# Time Series Forecasting with BigFrames

This notebook demonstrates time series forecasting using BigFrames with TimesFM and ARIMAPlus models on San Francisco bikeshare data.

In [None]:
import bigframes.pandas as bpd
bpd.options.display.repr_mode = "anywidget"

In [None]:
# Load bikeshare data, filtering for subscriber trips from 2018 onwards.
df = bpd.read_gbq("bigquery-public-data.san_francisco_bikeshare.bikeshare_trips")
df = df[df["start_date"] >= "2018-01-01"]
df = df[df["subscriber_type"] == "Subscriber"]

# Aggregate trips by hour.
df["trip_hour"] = df["start_date"] .dt.floor("h")
df_grouped = df[["trip_hour", "trip_id"]].groupby("trip_hour").count().reset_index()
df_grouped = df_grouped.rename(columns={"trip_id": "num_trips"})

## Forecasting with TimesFM

Use TimesFM to forecast the number of bikeshare trips for the last week of the dataset.

In [None]:
# Forecast the last 168 hours (one week).
result = df_grouped.head(2842-168).ai.forecast(
    timestamp_column="trip_hour",
    data_column="num_trips",
    horizon=168
)
result

## Forecasting with ARIMAPlus

Forecast the same period using the ARIMAPlus model.

In [None]:
from bigframes.ml import forecasting

# Create and configure an ARIMAPlus model for hourly data.
model = forecasting.ARIMAPlus(
    auto_arima_max_order=5,  # Reduce runtime for large datasets
    data_frequency="hourly",
    horizon=168
)

# Use the same training data as the TimesFM model.
X = df_grouped.head(2842-168)[["trip_hour"]]
y = df_grouped.head(2842-168)[["num_trips"]]

model.fit(X, y)
predictions = model.predict(horizon=168, confidence_level=0.95)
predictions


## Multiple Time Series Forecasting

Use ARIMAPlus to forecast multiple time series simultaneously. The `id_col` parameter differentiates each series.

In [None]:
# Filter for specific stations to create distinct time series.
df_multi = bpd.read_gbq("bigquery-public-data.san_francisco_bikeshare.bikeshare_trips")
df_multi = df_multi[df_multi["start_station_name"] .str.contains("Market|Powell|Embarcadero")]
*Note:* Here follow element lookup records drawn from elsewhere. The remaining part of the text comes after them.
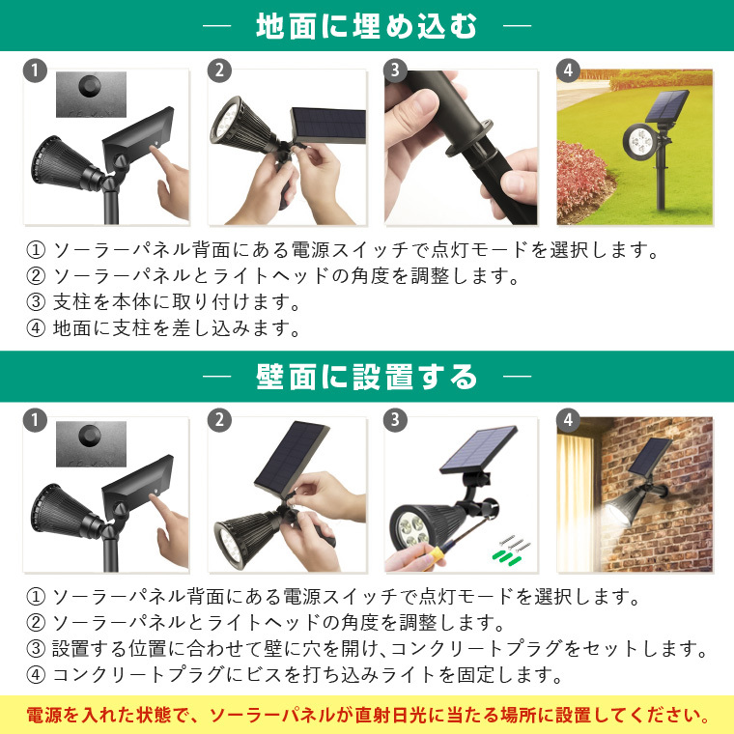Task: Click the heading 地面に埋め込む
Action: coord(367,26)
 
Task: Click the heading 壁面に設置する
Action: coord(367,377)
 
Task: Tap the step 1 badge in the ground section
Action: coord(35,71)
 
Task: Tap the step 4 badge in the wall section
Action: coord(568,420)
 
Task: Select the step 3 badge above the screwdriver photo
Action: coord(395,420)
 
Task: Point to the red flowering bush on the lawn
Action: coord(580,181)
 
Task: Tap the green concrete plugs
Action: coord(504,556)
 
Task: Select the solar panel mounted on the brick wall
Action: coord(650,457)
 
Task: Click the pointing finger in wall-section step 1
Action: coord(165,520)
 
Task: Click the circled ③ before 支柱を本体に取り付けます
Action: coord(36,302)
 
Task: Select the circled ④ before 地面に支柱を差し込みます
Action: coord(36,328)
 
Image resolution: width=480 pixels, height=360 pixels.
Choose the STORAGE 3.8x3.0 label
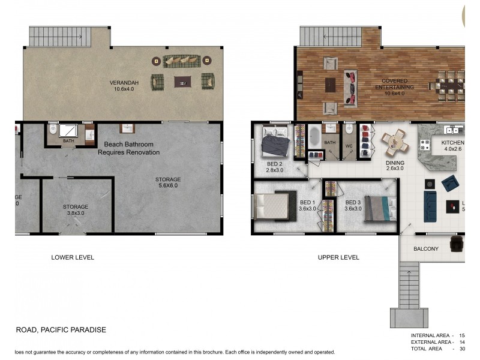(x=76, y=210)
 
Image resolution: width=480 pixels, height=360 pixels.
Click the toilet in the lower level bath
(x=53, y=130)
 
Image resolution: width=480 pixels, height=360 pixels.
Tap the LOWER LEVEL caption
(x=73, y=257)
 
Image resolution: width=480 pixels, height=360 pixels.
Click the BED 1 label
(x=306, y=206)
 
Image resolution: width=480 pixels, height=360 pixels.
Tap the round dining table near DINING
(x=395, y=142)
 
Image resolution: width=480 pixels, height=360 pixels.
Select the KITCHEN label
(x=453, y=146)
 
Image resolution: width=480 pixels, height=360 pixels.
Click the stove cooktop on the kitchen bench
(x=424, y=145)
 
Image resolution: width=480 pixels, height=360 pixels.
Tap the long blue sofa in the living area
(x=430, y=206)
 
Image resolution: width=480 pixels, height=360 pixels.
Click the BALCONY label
(x=426, y=248)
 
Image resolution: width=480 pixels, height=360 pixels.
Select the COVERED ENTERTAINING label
(x=395, y=85)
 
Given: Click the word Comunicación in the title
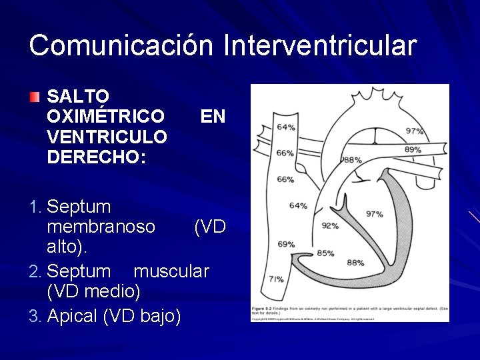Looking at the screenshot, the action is pos(122,45).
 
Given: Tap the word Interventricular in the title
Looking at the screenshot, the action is pos(321,45).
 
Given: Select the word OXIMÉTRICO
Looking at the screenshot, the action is pos(105,117).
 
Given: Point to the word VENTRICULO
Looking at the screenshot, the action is pos(107,137).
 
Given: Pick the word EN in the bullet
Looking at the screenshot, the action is pos(213,117).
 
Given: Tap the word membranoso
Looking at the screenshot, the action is pos(101,227).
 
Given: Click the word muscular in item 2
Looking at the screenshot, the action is pos(171,271).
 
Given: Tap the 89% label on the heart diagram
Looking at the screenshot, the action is pos(413,149).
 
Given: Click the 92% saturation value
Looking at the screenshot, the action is pos(330,225).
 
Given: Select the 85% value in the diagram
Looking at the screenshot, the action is pos(325,253).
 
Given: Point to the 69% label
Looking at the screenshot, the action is pos(286,244).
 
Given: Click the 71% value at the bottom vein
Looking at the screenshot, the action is pos(276,279).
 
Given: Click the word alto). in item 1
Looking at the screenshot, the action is pos(67,247).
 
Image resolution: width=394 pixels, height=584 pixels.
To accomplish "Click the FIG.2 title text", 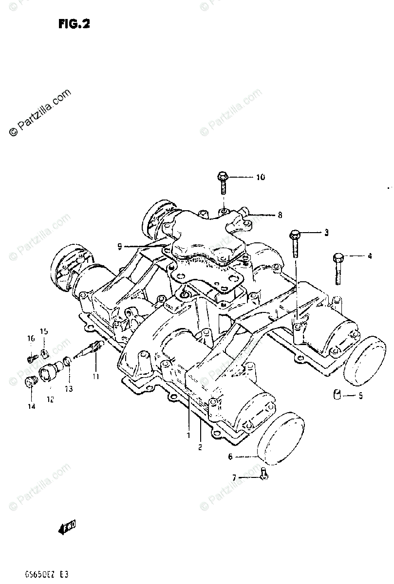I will (x=74, y=24).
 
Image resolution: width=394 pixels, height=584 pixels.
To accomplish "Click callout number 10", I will (x=260, y=177).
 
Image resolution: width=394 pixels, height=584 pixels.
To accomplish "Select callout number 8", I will (x=280, y=214).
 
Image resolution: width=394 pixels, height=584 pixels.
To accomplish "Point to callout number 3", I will (x=326, y=233).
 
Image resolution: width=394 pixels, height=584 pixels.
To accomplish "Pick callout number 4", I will (x=370, y=256).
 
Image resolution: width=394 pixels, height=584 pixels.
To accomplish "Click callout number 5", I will (x=360, y=396).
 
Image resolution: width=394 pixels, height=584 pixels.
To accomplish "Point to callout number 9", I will (x=119, y=247).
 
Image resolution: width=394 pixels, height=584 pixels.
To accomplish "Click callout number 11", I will (x=96, y=376).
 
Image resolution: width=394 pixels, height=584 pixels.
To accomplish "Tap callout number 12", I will (x=51, y=400).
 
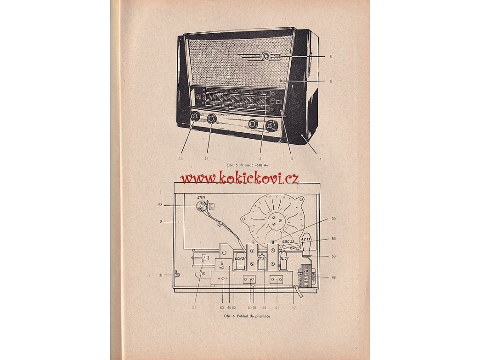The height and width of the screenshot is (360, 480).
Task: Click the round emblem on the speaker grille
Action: (266, 57)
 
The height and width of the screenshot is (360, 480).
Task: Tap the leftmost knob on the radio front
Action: (195, 116)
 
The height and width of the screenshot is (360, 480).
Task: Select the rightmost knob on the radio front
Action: (271, 126)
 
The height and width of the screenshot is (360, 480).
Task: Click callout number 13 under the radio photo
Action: (180, 159)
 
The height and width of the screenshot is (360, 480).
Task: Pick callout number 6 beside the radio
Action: (330, 56)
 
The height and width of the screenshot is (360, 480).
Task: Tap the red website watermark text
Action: (240, 178)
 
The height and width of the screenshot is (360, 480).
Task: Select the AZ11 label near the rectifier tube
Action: (306, 239)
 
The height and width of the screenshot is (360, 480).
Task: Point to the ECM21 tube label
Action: (240, 257)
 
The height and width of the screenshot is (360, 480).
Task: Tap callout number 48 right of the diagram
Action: (333, 278)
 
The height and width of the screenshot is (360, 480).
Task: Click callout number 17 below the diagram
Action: (294, 308)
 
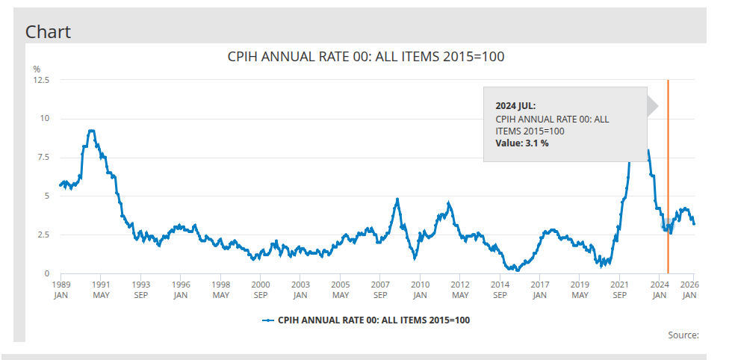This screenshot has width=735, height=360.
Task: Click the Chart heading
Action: point(48,31)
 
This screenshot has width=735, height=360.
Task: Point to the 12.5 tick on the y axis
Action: point(41,80)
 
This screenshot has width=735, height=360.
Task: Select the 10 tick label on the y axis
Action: point(45,119)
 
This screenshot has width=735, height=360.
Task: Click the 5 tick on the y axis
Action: point(47,196)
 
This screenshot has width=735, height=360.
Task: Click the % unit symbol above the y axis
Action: point(36,69)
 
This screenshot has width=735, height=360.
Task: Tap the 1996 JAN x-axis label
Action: point(180,290)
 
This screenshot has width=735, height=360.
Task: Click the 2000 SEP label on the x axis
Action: point(260,290)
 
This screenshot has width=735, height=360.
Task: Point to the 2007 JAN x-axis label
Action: point(380,290)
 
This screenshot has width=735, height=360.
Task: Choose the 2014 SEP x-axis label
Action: point(500,290)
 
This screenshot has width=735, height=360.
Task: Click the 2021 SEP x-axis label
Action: point(619,290)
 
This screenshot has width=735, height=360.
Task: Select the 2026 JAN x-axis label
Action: point(691,290)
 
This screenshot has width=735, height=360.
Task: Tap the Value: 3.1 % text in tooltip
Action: point(522,143)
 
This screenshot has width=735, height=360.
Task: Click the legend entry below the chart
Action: point(366,320)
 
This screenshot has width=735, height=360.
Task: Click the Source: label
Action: point(683,335)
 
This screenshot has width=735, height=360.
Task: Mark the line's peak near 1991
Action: point(91,131)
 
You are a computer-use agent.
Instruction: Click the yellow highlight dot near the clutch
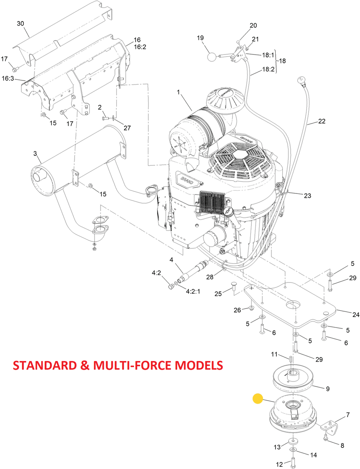tap(258, 398)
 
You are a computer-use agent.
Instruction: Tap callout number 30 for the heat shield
tap(20, 24)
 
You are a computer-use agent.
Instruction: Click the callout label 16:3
tap(8, 78)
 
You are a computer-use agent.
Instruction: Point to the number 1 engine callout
tap(178, 92)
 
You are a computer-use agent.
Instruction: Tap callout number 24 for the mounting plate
tap(356, 315)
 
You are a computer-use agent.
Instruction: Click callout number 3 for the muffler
tap(35, 153)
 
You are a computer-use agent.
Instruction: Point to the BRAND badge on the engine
tap(187, 181)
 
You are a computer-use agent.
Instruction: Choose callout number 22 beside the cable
tap(322, 121)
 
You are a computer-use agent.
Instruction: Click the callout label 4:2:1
tap(193, 291)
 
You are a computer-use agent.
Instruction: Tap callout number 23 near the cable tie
tap(308, 196)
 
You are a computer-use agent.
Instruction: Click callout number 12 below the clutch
tap(279, 464)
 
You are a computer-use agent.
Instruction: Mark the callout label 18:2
tap(268, 69)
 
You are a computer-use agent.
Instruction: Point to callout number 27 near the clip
tap(127, 128)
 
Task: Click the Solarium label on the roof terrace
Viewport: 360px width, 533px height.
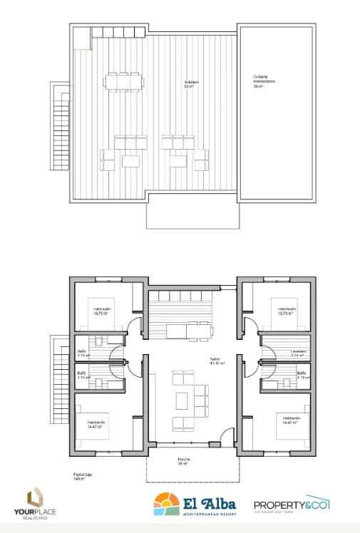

# Group data by station and date.
features = bpd.DataFrame({
    "start_station_name": df_multi["start_station_name"],
    "num_trips": df_multi["start_date"],
    "date": df_multi["start_date"] .dt.date,
})
num_trips = features.groupby(
    ["start_station_name", "date"], as_index=False
 ).count()

# Fit the model, identifying each series by 'start_station_name'.
model.fit(
    num_trips[["date"]],
    num_trips[["num_trips"]],
    id_col=num_trips[["start_station_name"]]
)
model

## Visualize Forecasting Results

Plot the TimesFM forecast results against the actual data to visually assess model performance.

In [None]:
# Prepare forecast data for plotting.
result = result.sort_values("forecast_timestamp")
result = result[["forecast_timestamp", "forecast_value"]]
result = result.rename(columns={
    "forecast_timestamp": "trip_hour",
    "forecast_value": "num_trips_forecast"
})

# Combine actual and forecasted data for the last 4 weeks.
df_all = bpd.concat([df_grouped, result])
df_all = df_all.tail(672)

# Plot actual vs. forecasted trips.
df_all.plot.line()